理化学研究所(理研)小林脂質生物学研究室のネバル・イルマッツ特別研究員と小林俊秀主任研究員らの研究チームは、高速原子間力顕微鏡[1]を用い、膜孔形成毒素[2]の細胞膜への作用をナノメートルレベル(nm、1nmは10億分の1メートル)かつリアルタイムに可視化することに成功しました。

膜孔形成毒素は細胞膜に孔を開けて傷害を与えるタンパク質毒素の総称で、黄色ブドウ球菌のアルファヘモリジン、レンサ球菌のストレプトリジンO、炭疽菌毒素などがあります。中でもストレプトリジンOなどは脂質ラフト[3]と呼ばれる細胞膜上の脂質ドメインを標的とすることが知られています。

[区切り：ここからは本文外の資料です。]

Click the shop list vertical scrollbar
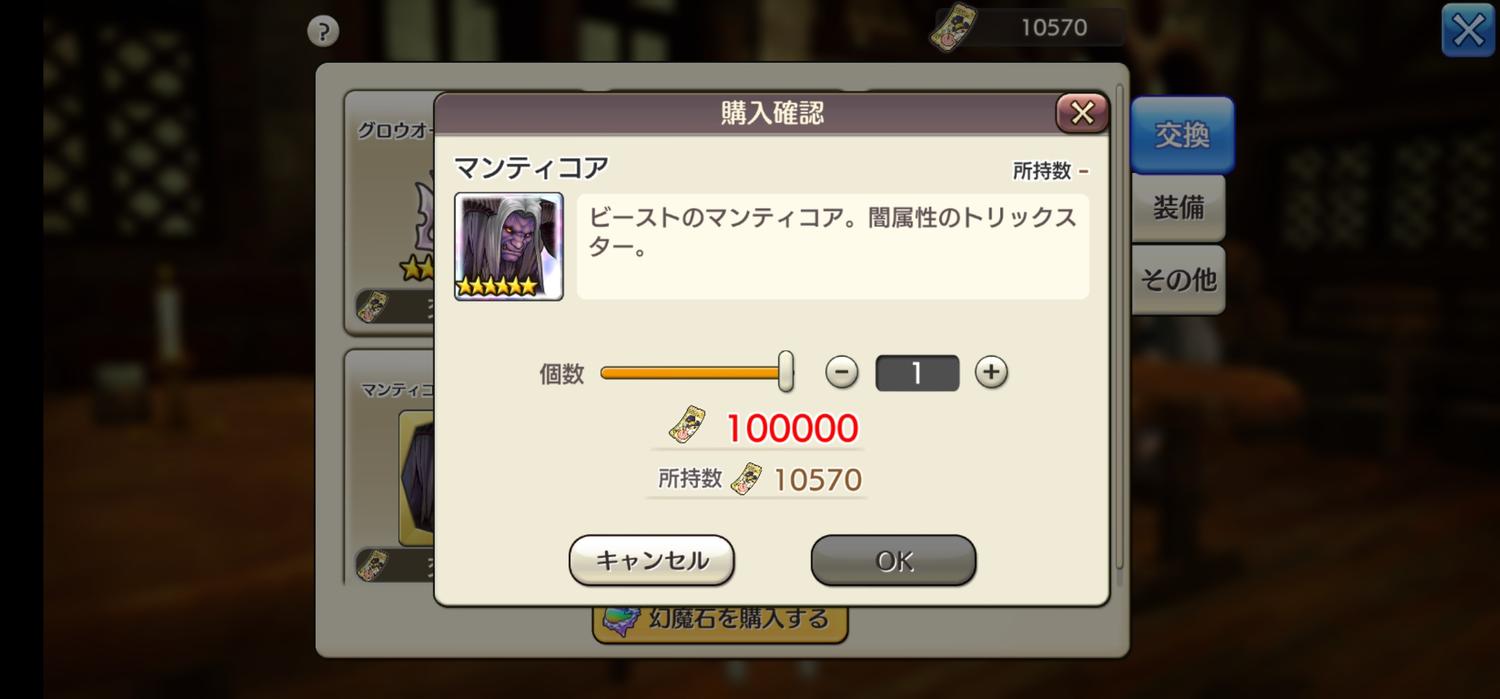 click(1120, 330)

脂質ラフトはスフィンゴ脂質とコレステロールに富んだ直径20~100ナノメートルの脂質ドメインです。細胞膜上をラフト(いかだ)のように自由に動き回り、細胞膜における情報伝達、膜輸送、バクテリアや細菌の感染に重要な役割を果たしていると考えられています。脂質ラフトは、膜孔形成毒素の結合部位として知られていますが、脂質ラフトに膜孔形成毒素が結合すると細胞膜にどのような変化が起こるのかは分かっていませんでした。

研究チームはこれまでシマミミズ由来の膜孔形成毒素「ライセニン」が脂質ラフトに結合することを詳細に調べてきました。今回、脂質ラフトを含む生体膜を再現したモデル膜を作製し、ライセニンの作用を高速原子間力顕微鏡により、ナノメートルレベルでリアルタイムに観測しました。その結果、ライセニンは脂質ラフトに結合して集合し、細胞膜に孔を開け、ライセニンと膜孔の複合体を形成した後、時間と共に膜全体を覆うことが分かりました。この結果は、多くの膜孔形成毒素の作用メカニズムを知る上での基礎となるものです。

本研究は、米国の科学雑誌『ACS Nano』に掲載されるのに先立ち、オンライン版(7月29日付け)に掲載されました。

背景

私たちの体を構成する物質の中で水、タンパク質に次いで多いのが脂質です。脂質は、脂肪としてエネルギー源となるだけでなく、細胞膜や細胞内小器官の膜など、生体膜の材料となります。脂質は細胞膜に均一に分布しているのではなく、特定の脂質組成を持つ微小領域(脂質ドメイン)を形成し、機能的な役割を果たしています。

脂質ラフトはスフィンゴミエリン[4]、スフィンゴ糖脂質などのスフィンゴ脂質とコレステロールに富んだ直径20~100ナノメートルの脂質ドメインです。細胞膜上を自由に動き回り、その様子からラフト(いかだ)と名付けられました(図1)。脂質ラフトは比較的“かたい”脂質ドメインであり、柔らかい膜の中に存在することが生物にとって重要で、細胞膜における情報伝達や膜輸送に重要な役割を果たしていると考えられています。また、膜孔形成毒素と呼ばれるタンパク質毒素の結合部位として知られています。膜孔形成毒素は細胞膜に孔を開けて傷害を与えるタンパク質毒素の総称で、黄色ブドウ球菌のアルファヘモリジン、レンサ球菌のストレプトリジンO、炭疽菌毒素などがあります。その中でストレプトリジンOなどは脂質ラフトを標的とすることが知られています。脂質ラフトにおける脂質とタンパク質毒素との相互作用の解明は、毒素の解毒という点からも重要な意味を持っています。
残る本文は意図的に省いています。